S'il fallait encore le répéter, répétons le : en France, le comics reste un marché de niche, et ne représente officiellement que 6% du total des bande-dessinées vendues chaque année. Un chiffre qui peut toutefois être ramené aux alentours des 10 à 12% en fonction de la classification de certains albums au sein des maisons d'éditions elles-mêmes, mais qui atteste néanmoins d'une réalité encore trop méconnue : le lectorat reste peu important, en comparaison des deux genres dominants, manga et franco-belge traditionnel. Aussi, à l'exception de Walking Dead en son temps, il est assez rare de retrouver des parutions qui arrivent, en termes de vente, à se hisser aux côtés des cadors produits en local, voire tout simplement de se manifester dans certains classements de popularité.

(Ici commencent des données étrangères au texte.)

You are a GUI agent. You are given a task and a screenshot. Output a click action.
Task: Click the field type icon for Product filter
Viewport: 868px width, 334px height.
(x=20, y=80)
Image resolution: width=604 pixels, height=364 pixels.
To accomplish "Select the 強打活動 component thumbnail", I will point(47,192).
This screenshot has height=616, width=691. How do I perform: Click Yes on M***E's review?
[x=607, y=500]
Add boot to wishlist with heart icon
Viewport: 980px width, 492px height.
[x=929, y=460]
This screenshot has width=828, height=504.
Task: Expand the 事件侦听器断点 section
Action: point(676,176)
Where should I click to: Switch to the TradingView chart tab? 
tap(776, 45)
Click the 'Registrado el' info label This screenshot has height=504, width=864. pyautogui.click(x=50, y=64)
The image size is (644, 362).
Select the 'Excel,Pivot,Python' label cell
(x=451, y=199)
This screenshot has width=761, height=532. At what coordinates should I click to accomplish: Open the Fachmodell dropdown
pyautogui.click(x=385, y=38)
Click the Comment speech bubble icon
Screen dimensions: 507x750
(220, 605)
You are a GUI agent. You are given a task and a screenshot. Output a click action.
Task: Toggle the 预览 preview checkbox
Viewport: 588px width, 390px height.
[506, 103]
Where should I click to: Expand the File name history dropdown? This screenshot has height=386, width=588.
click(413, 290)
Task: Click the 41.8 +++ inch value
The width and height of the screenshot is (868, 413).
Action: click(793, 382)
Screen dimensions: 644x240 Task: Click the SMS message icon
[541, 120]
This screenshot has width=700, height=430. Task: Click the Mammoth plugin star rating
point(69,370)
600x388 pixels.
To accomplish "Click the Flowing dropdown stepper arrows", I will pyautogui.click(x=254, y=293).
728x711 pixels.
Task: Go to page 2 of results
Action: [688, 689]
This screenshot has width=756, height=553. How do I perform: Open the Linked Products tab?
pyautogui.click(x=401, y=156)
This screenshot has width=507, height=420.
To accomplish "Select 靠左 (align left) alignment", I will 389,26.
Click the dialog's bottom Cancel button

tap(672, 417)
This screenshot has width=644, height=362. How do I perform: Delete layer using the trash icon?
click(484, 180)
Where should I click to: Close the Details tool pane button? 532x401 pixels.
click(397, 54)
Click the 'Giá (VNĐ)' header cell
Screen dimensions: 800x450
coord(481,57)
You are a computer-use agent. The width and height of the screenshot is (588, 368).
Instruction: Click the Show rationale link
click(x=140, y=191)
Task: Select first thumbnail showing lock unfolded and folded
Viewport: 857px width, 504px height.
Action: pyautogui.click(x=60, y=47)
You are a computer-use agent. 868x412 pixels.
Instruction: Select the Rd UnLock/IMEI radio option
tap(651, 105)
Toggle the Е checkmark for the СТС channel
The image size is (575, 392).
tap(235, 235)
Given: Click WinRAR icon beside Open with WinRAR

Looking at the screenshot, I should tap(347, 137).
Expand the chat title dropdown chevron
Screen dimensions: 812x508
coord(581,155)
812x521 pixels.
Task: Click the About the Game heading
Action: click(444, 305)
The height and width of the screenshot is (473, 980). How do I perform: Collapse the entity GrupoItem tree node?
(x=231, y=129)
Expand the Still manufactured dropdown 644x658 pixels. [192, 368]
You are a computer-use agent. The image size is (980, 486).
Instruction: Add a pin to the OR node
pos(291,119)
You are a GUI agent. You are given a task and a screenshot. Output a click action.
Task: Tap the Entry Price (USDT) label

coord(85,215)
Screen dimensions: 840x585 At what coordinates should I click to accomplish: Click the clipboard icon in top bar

Parmi ceux-là, on compte notamment les listes établies par la revue Livres Hebdo, qui fait état, en se basant sur les chiffres de l'institut GFK, des vingt BDs les mieux vendues chaque semaine. Il va sans dire que depuis des mois, on ne trouvait aucun comics dans ces classements (à l'exception du Carbone & Silicium de Mathieu Bablet mais : autre sujet). Aussi fut on surpris il y a trois semaines de voir le récent Batman/Fortnite se hisser directement à la cinquième place du top vingt de Livres Hebdo, et ce dès sa première semaine de sortie. Au cours des deux semaines qui suivront, l'album ne se heurtera pas au phénomène d'attrition habituel. Au contraire : il montera à la troisième place, pour finalement passer premier des ventes en bande-dessinées sur sa troisième semaine. Intrigués par le succès de cet album, dont on concevait difficilement l'intérêt public en France, sur un marché des comics notoirement restreint, nous sommes allés étudier cette situation de plus près. Une bonne occasion de disserter sur ces oeuvres/produits, au croisement de licences très populaires, et qui pourraient permettre à la BD nord-américaine d'être abordée par un public qui ne s'y intéresse pas d'ordinaire.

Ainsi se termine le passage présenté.